Going forwards, Professor Papadopoulos told Nursing Times that spiritual care needed to “become part of the automatic habits that healthcare professionals have”, so that no matter what the situation is, patients will be asked about their spiritual needs.
“Spirituality doesn’t need a special place or a special time,” she said. “If you know the importance of it, you do it while you do other things, you say in a nice word, or you ask a little question, or while you’re turning your patient… that kind of thing.”
She acknowledged that in some areas there had been an “attempt” to train nurses in this field, but it was not always necessarily transferring into practice.
“When a patient comes into hospital, nurses will assess the patient and ask, ‘can you eat, do you have pain, can you breathe’… [but] there is no where that the patient is assessed about their spiritual needs,” she added.
Chaplains had subsequently suggested nurses ask two or three simple questions around religion or spirituality to ensure this part of them was being acknowledged and cared for.
Almost all interviews said employers recognised that staff themselves also needed some form of “psycho-spiritual support” and areas for “contemplation and group discussions”, following the challenges and pressures of working during the pandemic.

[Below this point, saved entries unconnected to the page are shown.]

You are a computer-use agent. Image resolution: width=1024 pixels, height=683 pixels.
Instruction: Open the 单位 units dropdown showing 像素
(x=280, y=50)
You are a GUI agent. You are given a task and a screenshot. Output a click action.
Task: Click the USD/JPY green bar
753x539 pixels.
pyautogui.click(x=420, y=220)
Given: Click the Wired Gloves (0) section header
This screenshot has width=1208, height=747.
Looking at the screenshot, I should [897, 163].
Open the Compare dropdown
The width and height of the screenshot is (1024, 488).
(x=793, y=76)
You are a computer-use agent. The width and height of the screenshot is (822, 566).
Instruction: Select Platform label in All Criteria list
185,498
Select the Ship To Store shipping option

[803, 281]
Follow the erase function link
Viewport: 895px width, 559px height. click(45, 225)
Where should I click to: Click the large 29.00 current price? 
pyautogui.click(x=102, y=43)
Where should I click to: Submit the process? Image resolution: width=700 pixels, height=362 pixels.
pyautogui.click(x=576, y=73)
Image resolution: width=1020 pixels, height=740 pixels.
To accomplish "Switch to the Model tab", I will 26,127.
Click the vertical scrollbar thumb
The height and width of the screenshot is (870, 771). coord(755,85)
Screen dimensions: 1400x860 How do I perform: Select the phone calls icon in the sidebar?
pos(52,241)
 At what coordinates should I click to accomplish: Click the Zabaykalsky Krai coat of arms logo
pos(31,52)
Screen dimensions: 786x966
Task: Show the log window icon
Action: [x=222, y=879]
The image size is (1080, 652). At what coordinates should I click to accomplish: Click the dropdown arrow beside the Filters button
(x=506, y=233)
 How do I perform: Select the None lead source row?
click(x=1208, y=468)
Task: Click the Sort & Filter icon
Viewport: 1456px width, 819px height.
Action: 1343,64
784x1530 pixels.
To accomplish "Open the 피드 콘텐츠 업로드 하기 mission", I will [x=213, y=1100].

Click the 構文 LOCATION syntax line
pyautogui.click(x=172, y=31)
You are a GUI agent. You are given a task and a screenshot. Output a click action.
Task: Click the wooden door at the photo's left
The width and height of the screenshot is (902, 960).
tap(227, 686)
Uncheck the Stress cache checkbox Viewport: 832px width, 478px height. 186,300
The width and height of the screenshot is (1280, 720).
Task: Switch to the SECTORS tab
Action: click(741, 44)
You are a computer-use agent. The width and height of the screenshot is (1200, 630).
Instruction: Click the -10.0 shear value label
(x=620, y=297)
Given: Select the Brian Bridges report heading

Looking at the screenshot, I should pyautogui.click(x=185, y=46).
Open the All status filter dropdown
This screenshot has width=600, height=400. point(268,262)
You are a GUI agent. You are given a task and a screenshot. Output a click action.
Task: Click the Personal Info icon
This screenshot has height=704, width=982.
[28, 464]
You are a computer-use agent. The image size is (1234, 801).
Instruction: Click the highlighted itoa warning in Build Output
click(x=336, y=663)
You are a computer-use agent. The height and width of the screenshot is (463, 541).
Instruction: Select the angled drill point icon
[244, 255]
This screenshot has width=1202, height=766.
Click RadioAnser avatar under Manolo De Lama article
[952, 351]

Professor Papadopoulos recognised that some organisations had created garden areas and spaces where they could talk among themselves or with a chaplain.
However, while some trusts had as many as six chaplains supporting staff and patients, some did not have any because of Covid-19 restrictions, and so the provision of support available was mixed, she said.
Other recommendations for the national strategy suggested specific spiritual care and support protocols for staff in need of this type of care, such as those who become ill while providing care to patients, or who are working amid staffing shortages.
The study concludes by stating: “Catering for the spiritual needs of the affected population should be a key aspect of any emergency strategy, given the centrality of [spiritual care and support] in healthcare, which becomes both exceptionally important and challenging in circumstances of mass fear and death.”